Material for this task>
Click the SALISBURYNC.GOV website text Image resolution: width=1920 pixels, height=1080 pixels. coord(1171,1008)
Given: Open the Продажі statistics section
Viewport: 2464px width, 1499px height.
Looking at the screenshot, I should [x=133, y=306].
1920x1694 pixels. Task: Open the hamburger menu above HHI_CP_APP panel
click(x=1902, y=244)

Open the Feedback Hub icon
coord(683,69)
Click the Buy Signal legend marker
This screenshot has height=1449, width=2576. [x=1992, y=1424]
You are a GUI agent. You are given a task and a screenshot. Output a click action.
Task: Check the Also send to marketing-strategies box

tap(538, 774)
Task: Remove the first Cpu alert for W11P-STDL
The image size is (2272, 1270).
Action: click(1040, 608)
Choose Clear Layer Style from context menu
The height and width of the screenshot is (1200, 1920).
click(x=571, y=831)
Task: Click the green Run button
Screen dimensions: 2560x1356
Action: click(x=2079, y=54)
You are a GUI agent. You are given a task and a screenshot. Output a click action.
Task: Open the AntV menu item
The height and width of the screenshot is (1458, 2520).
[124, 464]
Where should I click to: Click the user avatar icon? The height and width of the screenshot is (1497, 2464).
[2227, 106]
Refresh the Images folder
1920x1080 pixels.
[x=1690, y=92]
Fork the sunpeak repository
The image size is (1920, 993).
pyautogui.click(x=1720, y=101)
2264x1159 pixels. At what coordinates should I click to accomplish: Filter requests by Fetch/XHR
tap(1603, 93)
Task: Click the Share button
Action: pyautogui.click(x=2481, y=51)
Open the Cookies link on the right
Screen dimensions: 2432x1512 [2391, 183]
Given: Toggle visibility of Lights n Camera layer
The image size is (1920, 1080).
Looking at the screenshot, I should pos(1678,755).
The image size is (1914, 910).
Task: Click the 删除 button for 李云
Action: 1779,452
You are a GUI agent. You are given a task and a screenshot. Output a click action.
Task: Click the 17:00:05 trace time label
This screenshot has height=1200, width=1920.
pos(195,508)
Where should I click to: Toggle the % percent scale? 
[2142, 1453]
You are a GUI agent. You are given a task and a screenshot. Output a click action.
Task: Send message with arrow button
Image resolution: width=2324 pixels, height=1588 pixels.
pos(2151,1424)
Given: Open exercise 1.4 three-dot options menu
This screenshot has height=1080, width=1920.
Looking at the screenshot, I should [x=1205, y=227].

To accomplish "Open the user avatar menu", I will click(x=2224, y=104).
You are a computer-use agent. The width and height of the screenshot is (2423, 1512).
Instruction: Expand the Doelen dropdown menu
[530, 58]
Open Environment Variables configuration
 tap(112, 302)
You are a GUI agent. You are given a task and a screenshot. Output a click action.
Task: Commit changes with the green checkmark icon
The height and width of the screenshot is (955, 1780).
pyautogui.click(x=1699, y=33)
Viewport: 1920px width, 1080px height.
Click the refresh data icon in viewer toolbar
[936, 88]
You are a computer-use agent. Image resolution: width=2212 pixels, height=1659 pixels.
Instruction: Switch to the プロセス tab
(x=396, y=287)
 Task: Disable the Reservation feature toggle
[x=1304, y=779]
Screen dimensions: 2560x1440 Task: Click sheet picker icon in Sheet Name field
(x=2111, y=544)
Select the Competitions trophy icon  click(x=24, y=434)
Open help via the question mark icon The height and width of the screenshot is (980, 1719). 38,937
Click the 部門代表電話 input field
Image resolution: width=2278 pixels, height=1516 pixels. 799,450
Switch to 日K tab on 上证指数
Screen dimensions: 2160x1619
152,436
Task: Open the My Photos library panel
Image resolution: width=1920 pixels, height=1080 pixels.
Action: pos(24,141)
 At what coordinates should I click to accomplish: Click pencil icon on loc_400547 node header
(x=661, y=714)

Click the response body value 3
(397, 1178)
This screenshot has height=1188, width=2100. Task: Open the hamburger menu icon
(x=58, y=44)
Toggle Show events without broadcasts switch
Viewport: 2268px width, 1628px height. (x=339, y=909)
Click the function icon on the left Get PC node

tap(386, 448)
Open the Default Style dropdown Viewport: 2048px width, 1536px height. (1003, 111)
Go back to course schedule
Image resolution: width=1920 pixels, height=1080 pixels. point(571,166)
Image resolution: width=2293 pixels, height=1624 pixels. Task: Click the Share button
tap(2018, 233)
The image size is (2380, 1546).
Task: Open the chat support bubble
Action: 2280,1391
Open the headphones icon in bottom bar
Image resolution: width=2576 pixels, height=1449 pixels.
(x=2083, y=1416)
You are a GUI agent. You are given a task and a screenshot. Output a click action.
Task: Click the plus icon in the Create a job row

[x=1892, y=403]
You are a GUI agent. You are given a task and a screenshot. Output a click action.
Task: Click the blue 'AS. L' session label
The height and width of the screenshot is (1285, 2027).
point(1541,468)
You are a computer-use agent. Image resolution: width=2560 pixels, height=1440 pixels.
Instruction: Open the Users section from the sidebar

What is required> The full listing is to be restated word for word.

Response box>
Click the SALISBURYNC.GOV website text Image resolution: width=1920 pixels, height=1080 pixels. coord(1171,1008)
Given: Open the Продажі statistics section
Viewport: 2464px width, 1499px height.
Looking at the screenshot, I should [x=133, y=306].
1920x1694 pixels. Task: Open the hamburger menu above HHI_CP_APP panel
click(x=1902, y=244)

Open the Feedback Hub icon
coord(683,69)
Click the Buy Signal legend marker
This screenshot has height=1449, width=2576. [x=1992, y=1424]
You are a GUI agent. You are given a task and a screenshot. Output a click action.
Task: Check the Also send to marketing-strategies box

tap(538, 774)
Task: Remove the first Cpu alert for W11P-STDL
The image size is (2272, 1270).
Action: click(1040, 608)
Choose Clear Layer Style from context menu
The height and width of the screenshot is (1200, 1920).
click(x=571, y=831)
Task: Click the green Run button
Screen dimensions: 2560x1356
Action: click(x=2079, y=54)
You are a GUI agent. You are given a task and a screenshot. Output a click action.
Task: Open the AntV menu item
The height and width of the screenshot is (1458, 2520).
[124, 464]
Where should I click to: Click the user avatar icon? The height and width of the screenshot is (1497, 2464).
[2227, 106]
Refresh the Images folder
1920x1080 pixels.
[x=1690, y=92]
Fork the sunpeak repository
The image size is (1920, 993).
pyautogui.click(x=1720, y=101)
2264x1159 pixels. At what coordinates should I click to accomplish: Filter requests by Fetch/XHR
tap(1603, 93)
Task: Click the Share button
Action: pyautogui.click(x=2481, y=51)
Open the Cookies link on the right
Screen dimensions: 2432x1512 [2391, 183]
Given: Toggle visibility of Lights n Camera layer
The image size is (1920, 1080).
Looking at the screenshot, I should pos(1678,755).
The image size is (1914, 910).
Task: Click the 删除 button for 李云
Action: 1779,452
You are a GUI agent. You are given a task and a screenshot. Output a click action.
Task: Click the 17:00:05 trace time label
This screenshot has height=1200, width=1920.
pos(195,508)
Where should I click to: Toggle the % percent scale? 
[2142, 1453]
You are a GUI agent. You are given a task and a screenshot. Output a click action.
Task: Send message with arrow button
Image resolution: width=2324 pixels, height=1588 pixels.
pos(2151,1424)
Given: Open exercise 1.4 three-dot options menu
This screenshot has height=1080, width=1920.
Looking at the screenshot, I should [x=1205, y=227].

To accomplish "Open the user avatar menu", I will click(x=2224, y=104).
You are a computer-use agent. The width and height of the screenshot is (2423, 1512).
Instruction: Expand the Doelen dropdown menu
[530, 58]
Open Environment Variables configuration
 tap(112, 302)
You are a GUI agent. You are given a task and a screenshot. Output a click action.
Task: Commit changes with the green checkmark icon
The height and width of the screenshot is (955, 1780).
pyautogui.click(x=1699, y=33)
Viewport: 1920px width, 1080px height.
Click the refresh data icon in viewer toolbar
[936, 88]
You are a computer-use agent. Image resolution: width=2212 pixels, height=1659 pixels.
Instruction: Switch to the プロセス tab
(x=396, y=287)
 Task: Disable the Reservation feature toggle
[x=1304, y=779]
Screen dimensions: 2560x1440 Task: Click sheet picker icon in Sheet Name field
(x=2111, y=544)
Select the Competitions trophy icon  click(x=24, y=434)
Open help via the question mark icon The height and width of the screenshot is (980, 1719). 38,937
Click the 部門代表電話 input field
Image resolution: width=2278 pixels, height=1516 pixels. 799,450
Switch to 日K tab on 上证指数
Screen dimensions: 2160x1619
152,436
Task: Open the My Photos library panel
Image resolution: width=1920 pixels, height=1080 pixels.
Action: pos(24,141)
 At what coordinates should I click to accomplish: Click pencil icon on loc_400547 node header
(x=661, y=714)

Click the response body value 3
(397, 1178)
This screenshot has height=1188, width=2100. Task: Open the hamburger menu icon
(x=58, y=44)
Toggle Show events without broadcasts switch
Viewport: 2268px width, 1628px height. (x=339, y=909)
Click the function icon on the left Get PC node

tap(386, 448)
Open the Default Style dropdown Viewport: 2048px width, 1536px height. (1003, 111)
Go back to course schedule
Image resolution: width=1920 pixels, height=1080 pixels. point(571,166)
Image resolution: width=2293 pixels, height=1624 pixels. Task: Click the Share button
tap(2018, 233)
The image size is (2380, 1546).
Task: Open the chat support bubble
Action: 2280,1391
Open the headphones icon in bottom bar
Image resolution: width=2576 pixels, height=1449 pixels.
(x=2083, y=1416)
You are a GUI agent. You are given a task and a screenshot. Output a click action.
Task: Click the plus icon in the Create a job row

[x=1892, y=403]
You are a GUI agent. You are given a task and a screenshot. Output a click action.
Task: Click the blue 'AS. L' session label
The height and width of the screenshot is (1285, 2027).
point(1541,468)
You are a computer-use agent. Image resolution: width=2560 pixels, height=1440 pixels.
Instruction: Open the Users section from the sidebar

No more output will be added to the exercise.